#### Data rows
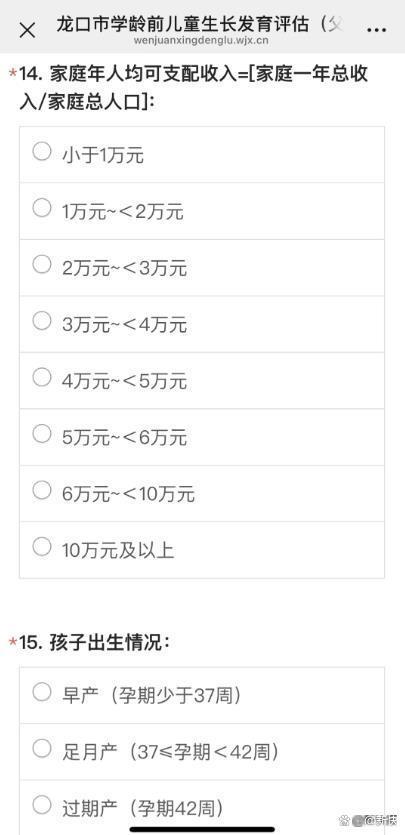The height and width of the screenshot is (835, 405).
Task: Open the three-dot more options menu
Action: coord(376,30)
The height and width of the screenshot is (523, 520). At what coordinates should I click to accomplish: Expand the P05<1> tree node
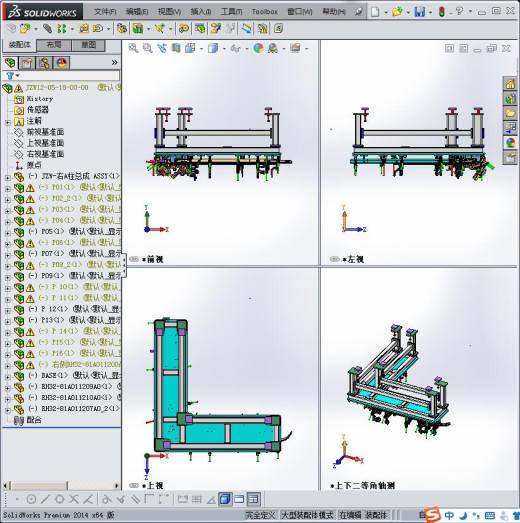8,232
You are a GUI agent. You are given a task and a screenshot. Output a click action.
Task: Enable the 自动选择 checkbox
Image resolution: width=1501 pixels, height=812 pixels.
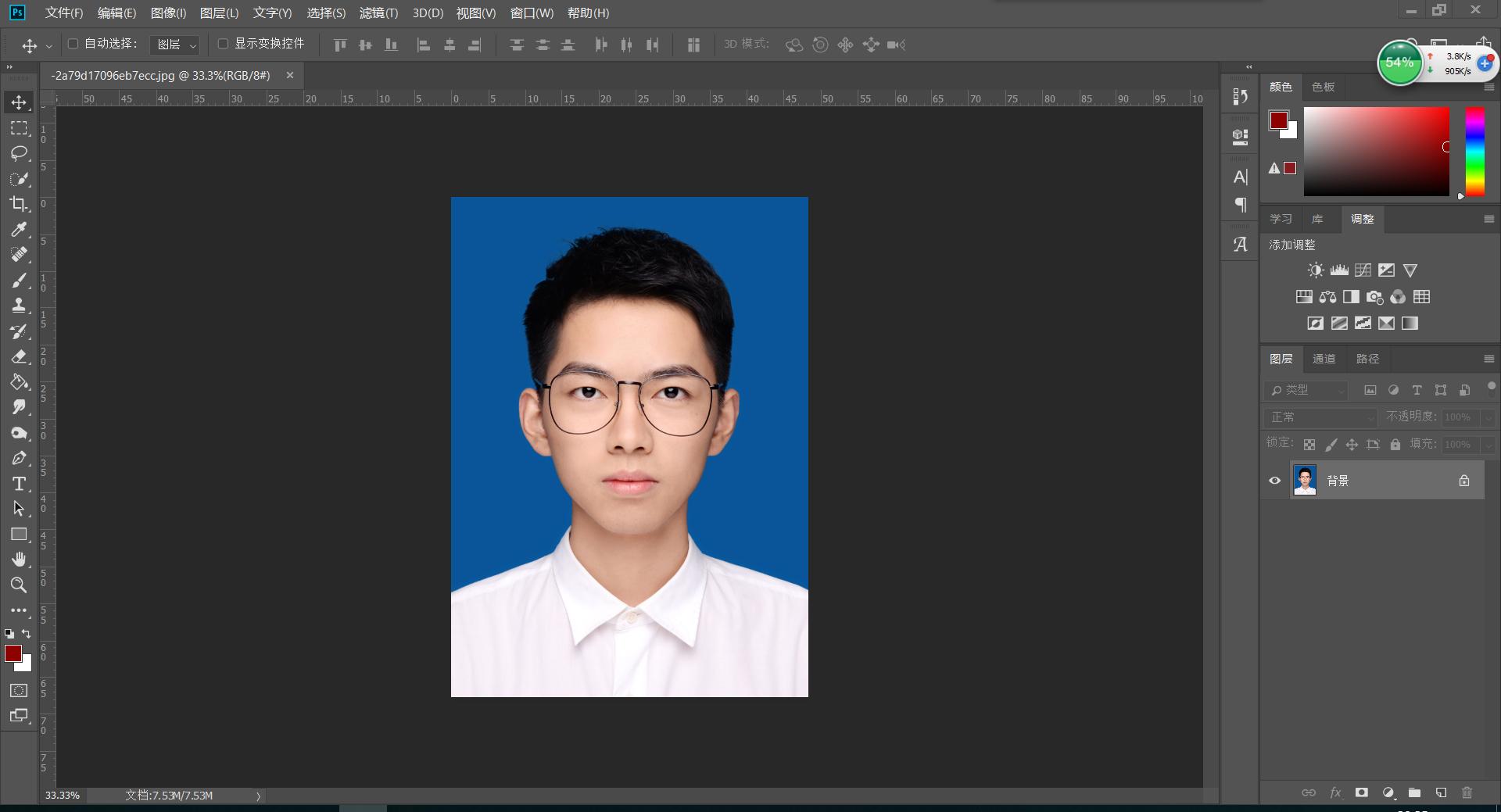[x=73, y=44]

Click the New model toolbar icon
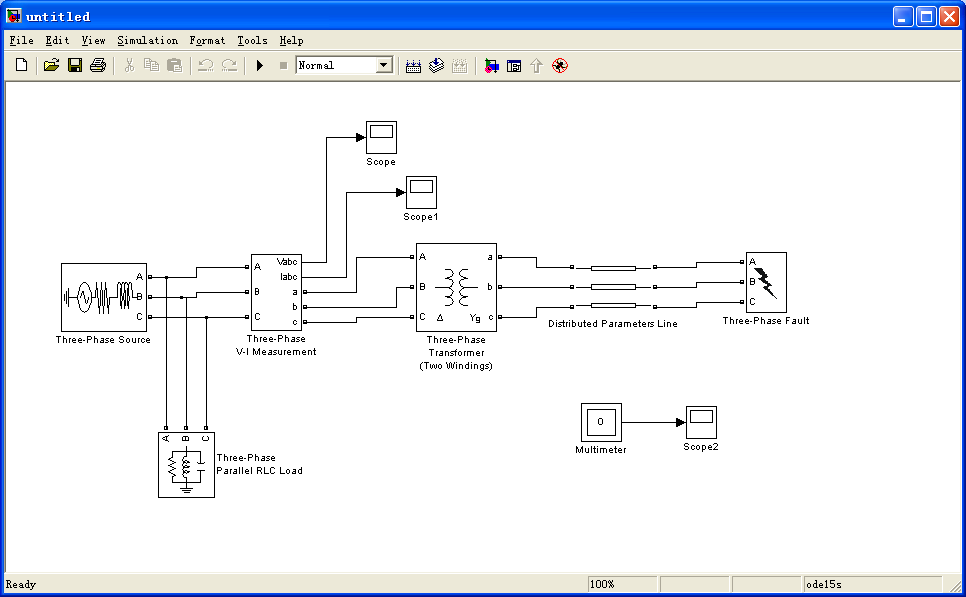[x=21, y=66]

#### Short task
Lay out the entries in the stretch from the line containing "You are a GUI" through the end of the entries as a two-column CSV with the headers instruction and response, giving one row per entry and placing each value in a single quoted field with its line breaks replaced by spaces. Leave the pictures out.

#### Response
instruction,response
"You are a GUI agent. You are given a task and a screenshot. Output a click action. Task: Enable the 自动选择 checkbox Image resolution: width=1501 pixels, height=812 pixels.","[x=73, y=44]"
"Click the New model toolbar icon","[x=21, y=66]"